### WHAT YOU WILL DO
What is needed is an exact copy of all the entries below.

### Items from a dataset
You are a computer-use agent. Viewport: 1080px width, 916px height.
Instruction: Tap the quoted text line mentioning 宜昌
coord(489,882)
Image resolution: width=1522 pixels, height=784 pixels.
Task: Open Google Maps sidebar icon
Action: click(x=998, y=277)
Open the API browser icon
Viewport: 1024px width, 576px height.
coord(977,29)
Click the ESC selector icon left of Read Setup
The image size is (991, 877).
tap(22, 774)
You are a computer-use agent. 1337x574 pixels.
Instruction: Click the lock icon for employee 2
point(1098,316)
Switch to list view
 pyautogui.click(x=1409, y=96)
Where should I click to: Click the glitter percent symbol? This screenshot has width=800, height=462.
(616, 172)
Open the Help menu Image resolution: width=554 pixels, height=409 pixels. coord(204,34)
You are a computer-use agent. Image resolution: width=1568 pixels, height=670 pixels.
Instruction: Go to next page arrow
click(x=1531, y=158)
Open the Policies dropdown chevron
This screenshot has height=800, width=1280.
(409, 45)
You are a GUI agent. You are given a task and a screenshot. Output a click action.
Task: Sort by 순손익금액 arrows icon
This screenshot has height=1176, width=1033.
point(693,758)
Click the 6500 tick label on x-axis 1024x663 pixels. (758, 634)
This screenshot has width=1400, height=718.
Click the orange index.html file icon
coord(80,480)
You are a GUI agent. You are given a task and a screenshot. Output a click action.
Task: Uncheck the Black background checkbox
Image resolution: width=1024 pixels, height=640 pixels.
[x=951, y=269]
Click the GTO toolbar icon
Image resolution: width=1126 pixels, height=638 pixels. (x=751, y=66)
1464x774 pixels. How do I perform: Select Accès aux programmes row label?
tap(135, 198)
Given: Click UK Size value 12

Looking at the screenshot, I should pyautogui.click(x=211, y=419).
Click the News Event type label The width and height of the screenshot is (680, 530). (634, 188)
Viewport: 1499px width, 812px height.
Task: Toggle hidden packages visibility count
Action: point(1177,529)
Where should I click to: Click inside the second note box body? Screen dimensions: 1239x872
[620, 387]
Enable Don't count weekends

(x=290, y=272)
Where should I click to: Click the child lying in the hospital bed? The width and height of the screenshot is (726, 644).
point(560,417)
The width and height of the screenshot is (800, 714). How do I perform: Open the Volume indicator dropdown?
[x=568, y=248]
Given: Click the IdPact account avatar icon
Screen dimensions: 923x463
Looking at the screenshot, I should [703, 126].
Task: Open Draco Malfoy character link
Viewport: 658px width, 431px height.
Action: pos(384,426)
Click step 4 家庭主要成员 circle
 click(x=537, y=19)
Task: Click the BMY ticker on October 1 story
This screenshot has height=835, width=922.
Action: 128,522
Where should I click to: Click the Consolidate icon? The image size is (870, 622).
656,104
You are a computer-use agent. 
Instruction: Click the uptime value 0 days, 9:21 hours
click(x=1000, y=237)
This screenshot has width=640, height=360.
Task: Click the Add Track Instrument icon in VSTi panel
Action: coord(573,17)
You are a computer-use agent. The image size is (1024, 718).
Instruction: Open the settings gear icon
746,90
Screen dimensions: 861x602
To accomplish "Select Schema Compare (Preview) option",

### ANSWER BELOW
You are a computer-use agent. Viewport: 1080px width, 916px height.
Instruction: Tap the quoted text line mentioning 宜昌
coord(489,882)
Image resolution: width=1522 pixels, height=784 pixels.
Task: Open Google Maps sidebar icon
Action: click(x=998, y=277)
Open the API browser icon
Viewport: 1024px width, 576px height.
coord(977,29)
Click the ESC selector icon left of Read Setup
The image size is (991, 877).
tap(22, 774)
You are a computer-use agent. 1337x574 pixels.
Instruction: Click the lock icon for employee 2
point(1098,316)
Switch to list view
 pyautogui.click(x=1409, y=96)
Where should I click to: Click the glitter percent symbol? This screenshot has width=800, height=462.
(616, 172)
Open the Help menu Image resolution: width=554 pixels, height=409 pixels. coord(204,34)
You are a computer-use agent. Image resolution: width=1568 pixels, height=670 pixels.
Instruction: Go to next page arrow
click(x=1531, y=158)
Open the Policies dropdown chevron
This screenshot has height=800, width=1280.
(409, 45)
You are a GUI agent. You are given a task and a screenshot. Output a click action.
Task: Sort by 순손익금액 arrows icon
This screenshot has height=1176, width=1033.
point(693,758)
Click the 6500 tick label on x-axis 1024x663 pixels. (758, 634)
This screenshot has width=1400, height=718.
Click the orange index.html file icon
coord(80,480)
You are a GUI agent. You are given a task and a screenshot. Output a click action.
Task: Uncheck the Black background checkbox
Image resolution: width=1024 pixels, height=640 pixels.
[x=951, y=269]
Click the GTO toolbar icon
Image resolution: width=1126 pixels, height=638 pixels. (x=751, y=66)
1464x774 pixels. How do I perform: Select Accès aux programmes row label?
tap(135, 198)
Given: Click UK Size value 12

Looking at the screenshot, I should pyautogui.click(x=211, y=419).
Click the News Event type label The width and height of the screenshot is (680, 530). (634, 188)
Viewport: 1499px width, 812px height.
Task: Toggle hidden packages visibility count
Action: point(1177,529)
Where should I click to: Click inside the second note box body? Screen dimensions: 1239x872
[620, 387]
Enable Don't count weekends

(x=290, y=272)
Where should I click to: Click the child lying in the hospital bed? The width and height of the screenshot is (726, 644).
point(560,417)
The width and height of the screenshot is (800, 714). How do I perform: Open the Volume indicator dropdown?
[x=568, y=248]
Given: Click the IdPact account avatar icon
Screen dimensions: 923x463
Looking at the screenshot, I should [703, 126].
Task: Open Draco Malfoy character link
Viewport: 658px width, 431px height.
Action: pos(384,426)
Click step 4 家庭主要成员 circle
 click(x=537, y=19)
Task: Click the BMY ticker on October 1 story
This screenshot has height=835, width=922.
Action: 128,522
Where should I click to: Click the Consolidate icon? The image size is (870, 622).
656,104
You are a computer-use agent. 
Instruction: Click the uptime value 0 days, 9:21 hours
click(x=1000, y=237)
This screenshot has width=640, height=360.
Task: Click the Add Track Instrument icon in VSTi panel
Action: coord(573,17)
You are a computer-use agent. The image size is (1024, 718).
Instruction: Open the settings gear icon
746,90
Screen dimensions: 861x602
To accomplish "Select Schema Compare (Preview) option",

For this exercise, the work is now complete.